I am talking about automatic toilets.
As far back as I can remember I have had a fear of these devilish devices. Automatic toilets are a poor invention for many reasons. They have a mind of their own, are loud, disturbing and arguably unsanitary. I have heard countless people say the toilet never seems to do what they want it do. Either the toilet flushes while a person is still sitting or it does not flush even after the person is ready to leave the stall.
One Twitter sympathizer, @Lizzie_Horn, tweeted on Sept. 19, “Automatic toilets are truly the most unnecessary and inconvenient technological advancement I can think of.” Many people share this opinion. In fact, the majority of tweets about automatic toilets are negative.
According to the website, Sloanvalue.com, in 1906 William Sloan invented the Flushometer, which allowed for pressurized water to fill the bowl without the need for gravity to push water from a raised tank. Sloan’s invention paved the way for modern plumbing.
Now, companies such as American Standard utilize the technology of pressurized water and add to it by removing manual handles, replacing it with infrared sensors.
An article by Nick Schulz in Slate Magazine discussed the inefficiencies of the automatic flush. He said despite better options, the number of automatic toilets in commercial sales continues to rise.
“The auto-flush toilet violates two basic rules of technology adoption,” he wrote. “Never replace a technology with an inferior technology; and never confiscate power from your users. Still, hands-free technology is flushing the competition.”
Not to be too graphic, but males do not always have to sit, whereas females are more often splashed by a premature flush.
Also, women often take their children into the restroom with them during potty training and are forced to tame the hysteria brought on by the swooshing monster. Children are a common demographic to have issues with automatic toilets because their small size and fidgety behavior makes it hard for the sensor to function correctly.
I realize the inventor probably had a good intention of a more sanitary bathroom experience, but how is being splashed with toilet water more sanitary than manually flushing with a hand that will be immediately washed?
Personally, I kick the handle with the bottom of my foot anyway.

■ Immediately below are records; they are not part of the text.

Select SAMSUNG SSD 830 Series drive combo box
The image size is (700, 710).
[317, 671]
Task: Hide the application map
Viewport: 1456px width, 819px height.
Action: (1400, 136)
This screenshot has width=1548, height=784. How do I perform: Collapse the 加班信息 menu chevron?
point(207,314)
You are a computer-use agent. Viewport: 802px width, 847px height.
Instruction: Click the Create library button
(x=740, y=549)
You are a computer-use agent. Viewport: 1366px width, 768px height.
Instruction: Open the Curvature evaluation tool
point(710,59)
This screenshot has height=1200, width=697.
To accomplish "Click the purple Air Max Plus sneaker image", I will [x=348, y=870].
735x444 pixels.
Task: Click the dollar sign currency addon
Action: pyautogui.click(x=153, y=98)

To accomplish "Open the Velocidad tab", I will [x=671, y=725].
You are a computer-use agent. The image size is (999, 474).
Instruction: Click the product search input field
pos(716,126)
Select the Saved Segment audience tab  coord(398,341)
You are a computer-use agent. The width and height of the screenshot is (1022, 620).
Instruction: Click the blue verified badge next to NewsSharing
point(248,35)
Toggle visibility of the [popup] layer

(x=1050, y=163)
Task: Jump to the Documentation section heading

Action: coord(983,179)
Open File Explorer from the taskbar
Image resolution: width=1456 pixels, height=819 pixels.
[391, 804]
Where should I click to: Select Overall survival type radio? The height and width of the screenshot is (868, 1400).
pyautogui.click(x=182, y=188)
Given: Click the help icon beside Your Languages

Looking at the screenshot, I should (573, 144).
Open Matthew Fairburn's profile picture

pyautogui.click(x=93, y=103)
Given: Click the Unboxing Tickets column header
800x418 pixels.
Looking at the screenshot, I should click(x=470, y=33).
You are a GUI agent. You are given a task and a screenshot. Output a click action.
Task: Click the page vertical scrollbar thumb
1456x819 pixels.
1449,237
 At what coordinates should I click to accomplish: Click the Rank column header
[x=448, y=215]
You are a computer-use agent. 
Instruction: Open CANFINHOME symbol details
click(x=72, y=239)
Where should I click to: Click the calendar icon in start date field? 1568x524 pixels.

To me, the most sanitary option is a foot pedal, not an automatic flush.
Some argue automatic toilets conserve water, but I disagree.
The automatic toilet can misread body movement and flush multiple times. If water conservation is the issue, the best option is a dual-flush toilet with two separate buttons for various water flow. Lula Janes, a restaurant on Elm Street, has this type of loo, and I commend their choice.
For those who can relate to my disdain of this invention, there are some options when faced with the evil red blinking eye. Sticky-notes are one way to block the sensor, but they can fall unexpectedly.
In an article by Tina Kelley, published by the New York Times, one father designed a “Flush-Stopper.” He has sold more than 100,000 of the sensor-blocking devices.
So, I am not alone. Many people want control over when, and how often, their toilet flushes.
If this column can accomplish anything for Baylor University in particular, I hope that the contractors of the new stadium will forgo automatic toilets. Instead, I hope they choose the more reliable and comfortable standard flush toilets or even invest in foot pedals.
Brittney Horner is a junior journalism major from Salinas, Calif. She is a reporter for the Lariat.